» **Goal**
Can you rewrite all of the material below, replacing "Log In" with "Sign In" and leaving everything else unchanged?

» **Given records**
-.-.-

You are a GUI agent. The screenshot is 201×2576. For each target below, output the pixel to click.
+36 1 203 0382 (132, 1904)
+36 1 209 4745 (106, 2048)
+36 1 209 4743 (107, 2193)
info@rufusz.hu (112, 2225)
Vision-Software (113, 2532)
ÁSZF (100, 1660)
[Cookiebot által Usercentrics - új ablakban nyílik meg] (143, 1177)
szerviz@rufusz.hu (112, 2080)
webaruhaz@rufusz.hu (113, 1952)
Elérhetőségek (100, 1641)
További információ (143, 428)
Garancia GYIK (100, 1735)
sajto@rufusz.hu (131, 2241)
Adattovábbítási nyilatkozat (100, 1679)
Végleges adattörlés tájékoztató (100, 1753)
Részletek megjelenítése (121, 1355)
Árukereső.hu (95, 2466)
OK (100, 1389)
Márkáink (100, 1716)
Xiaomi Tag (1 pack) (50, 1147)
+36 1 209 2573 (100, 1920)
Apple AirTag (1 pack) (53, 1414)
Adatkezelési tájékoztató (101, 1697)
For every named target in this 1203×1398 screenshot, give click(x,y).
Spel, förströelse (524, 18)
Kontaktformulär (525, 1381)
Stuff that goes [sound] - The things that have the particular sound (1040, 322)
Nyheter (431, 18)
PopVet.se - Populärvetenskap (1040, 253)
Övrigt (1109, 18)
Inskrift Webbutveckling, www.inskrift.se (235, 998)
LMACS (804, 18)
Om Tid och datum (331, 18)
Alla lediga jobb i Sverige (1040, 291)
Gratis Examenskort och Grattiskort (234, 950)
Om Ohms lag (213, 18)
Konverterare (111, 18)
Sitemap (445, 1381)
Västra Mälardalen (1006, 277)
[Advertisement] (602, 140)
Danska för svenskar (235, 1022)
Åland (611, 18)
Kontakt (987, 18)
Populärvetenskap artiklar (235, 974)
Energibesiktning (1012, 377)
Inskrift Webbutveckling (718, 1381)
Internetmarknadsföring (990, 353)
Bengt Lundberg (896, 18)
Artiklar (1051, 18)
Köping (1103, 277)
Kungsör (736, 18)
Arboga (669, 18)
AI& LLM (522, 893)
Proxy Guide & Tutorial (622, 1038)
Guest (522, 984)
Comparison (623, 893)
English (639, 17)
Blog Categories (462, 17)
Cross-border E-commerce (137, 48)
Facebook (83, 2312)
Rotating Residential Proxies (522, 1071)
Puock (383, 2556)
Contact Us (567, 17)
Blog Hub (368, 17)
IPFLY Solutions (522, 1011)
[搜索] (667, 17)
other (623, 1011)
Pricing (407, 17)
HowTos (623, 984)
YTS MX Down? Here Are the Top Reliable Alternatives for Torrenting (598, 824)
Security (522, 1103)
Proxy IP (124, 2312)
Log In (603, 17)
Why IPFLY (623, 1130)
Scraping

-.-.-

» **Reply to the task**
You are a GUI agent. The screenshot is 201×2576. For each target below, output the pixel to click.
+36 1 203 0382 (132, 1904)
+36 1 209 4745 (106, 2048)
+36 1 209 4743 (107, 2193)
info@rufusz.hu (112, 2225)
Vision-Software (113, 2532)
ÁSZF (100, 1660)
[Cookiebot által Usercentrics - új ablakban nyílik meg] (143, 1177)
szerviz@rufusz.hu (112, 2080)
webaruhaz@rufusz.hu (113, 1952)
Elérhetőségek (100, 1641)
További információ (143, 428)
Garancia GYIK (100, 1735)
sajto@rufusz.hu (131, 2241)
Adattovábbítási nyilatkozat (100, 1679)
Végleges adattörlés tájékoztató (100, 1753)
Részletek megjelenítése (121, 1355)
Árukereső.hu (95, 2466)
OK (100, 1389)
Márkáink (100, 1716)
Xiaomi Tag (1 pack) (50, 1147)
+36 1 209 2573 (100, 1920)
Apple AirTag (1 pack) (53, 1414)
Adatkezelési tájékoztató (101, 1697)
For every named target in this 1203×1398 screenshot, give click(x,y).
Spel, förströelse (524, 18)
Kontaktformulär (525, 1381)
Stuff that goes [sound] - The things that have the particular sound (1040, 322)
Nyheter (431, 18)
PopVet.se - Populärvetenskap (1040, 253)
Övrigt (1109, 18)
Inskrift Webbutveckling, www.inskrift.se (235, 998)
LMACS (804, 18)
Om Tid och datum (331, 18)
Alla lediga jobb i Sverige (1040, 291)
Gratis Examenskort och Grattiskort (234, 950)
Om Ohms lag (213, 18)
Konverterare (111, 18)
Sitemap (445, 1381)
Västra Mälardalen (1006, 277)
[Advertisement] (602, 140)
Danska för svenskar (235, 1022)
Åland (611, 18)
Kontakt (987, 18)
Populärvetenskap artiklar (235, 974)
Energibesiktning (1012, 377)
Inskrift Webbutveckling (718, 1381)
Internetmarknadsföring (990, 353)
Bengt Lundberg (896, 18)
Artiklar (1051, 18)
Köping (1103, 277)
Kungsör (736, 18)
Arboga (669, 18)
AI& LLM (522, 893)
Proxy Guide & Tutorial (622, 1038)
Guest (522, 984)
Comparison (623, 893)
English (639, 17)
Blog Categories (462, 17)
Cross-border E-commerce (137, 48)
Facebook (83, 2312)
Rotating Residential Proxies (522, 1071)
Puock (383, 2556)
Contact Us (567, 17)
Blog Hub (368, 17)
IPFLY Solutions (522, 1011)
[搜索] (667, 17)
other (623, 1011)
Pricing (407, 17)
HowTos (623, 984)
YTS MX Down? Here Are the Top Reliable Alternatives for Torrenting (598, 824)
Security (522, 1103)
Proxy IP (124, 2312)
Sign In (603, 17)
Why IPFLY (623, 1130)
Scraping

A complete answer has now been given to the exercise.